Une production de masse dans un contexte de guerre économique
Les livraisons de cette puce aux clients chinois sont prévues dès le mois de mai. Selon les dernières informations, les entreprises chinoises auraient déjà pu passer commande dès l’automne 2024, sécurisant plus de 70 000 commandes d’un montant total de 2 milliards de dollars pour Huawei.
L’entreprise fait cependant face à un défi important de production face aux sanctions américaines, qui restreignent l’accès à certaines technologies avancées. Lors de la commercialisation de sa puce 910B, Huawei avait observé un retard de production considérable, à la suite de pannes, d’une pénurie d’expertise et d’équipements obsolètes. Plusieurs clients, parmi lesquels ByteDance, auraient commandé plus de 100 000 puces Ascend 910B fin 2023, mais en aurait reçu moins de 30 000 en juillet 2024, un rythme de production qui ne répond pas aux besoins des entreprises.
Les entreprises chinoises ne sont pas les seules concernées par les restrictions américaines, puisque les États-Unis intensifient leurs efforts sur l’ensemble de la chaîne d’approvisionnement des semi-conducteurs. Les restrictions extraterritoriales imposées à l’entreprise néerlandaise ASML pour empêcher la vente de machines EUV à la Chine pourrait également restreindre les capacités de production et de livraison des nouvelles puces Huawei. Seule entreprise capable de produire ces machines à grande échelle et à maîtriser le processus de fabrication très sophistiqué, les restrictions imposées par les États-Unis mettent à mal la production de puces de 7 nm et plus petites.
Les entreprises chinoises au cœur de la stratégie
Plusieurs entreprises chinoises avaient déjà annoncé à l’été 2024 être intéressées par l’acquisition de ces puces. Parmi ces entreprises, TikTok avec ByteDance, Baidu et China Mobile. Les principales entreprises de la tech chinoises lancent leurs modèles d’intelligence artificielle ces dernières années. Baidu est la première entreprise à dévoiler son modèle d’IA générative dans le pays. Surnommé « Ernie », le modèle est disponible depuis août 2023, suite à son approbation par le gouvernement chinois.

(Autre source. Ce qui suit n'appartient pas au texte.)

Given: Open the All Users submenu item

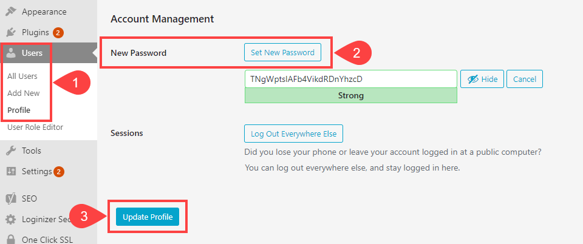Looking at the screenshot, I should pos(22,76).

Huawei n’est pas la seule entreprise chinoise à se positionner sur le secteur du GPU. Les sanctions opérées par Washington poussent le gouvernement chinois à des investissements colossaux dans le domaine des semi-conducteurs. En mai 2024, la Chine annonce un nouvel investissement de 48 milliards de dollars dans son fonds d’investissement principal, le « National Integrated Circuit Industry Investment Fund ». Surnommé le « Big Fund », ce dernier a pour objectif de développer une chaîne d’approvisionnement autonome qui pourra être capable de contrer les restrictions commerciales imposées par le gouvernement américain. Il s’agit de la troisième phase de ce plan d’investissement qui enregistre un capital total d’environ 47 milliards de dollars répartis sur les deux premières phases en 2014 et 2019.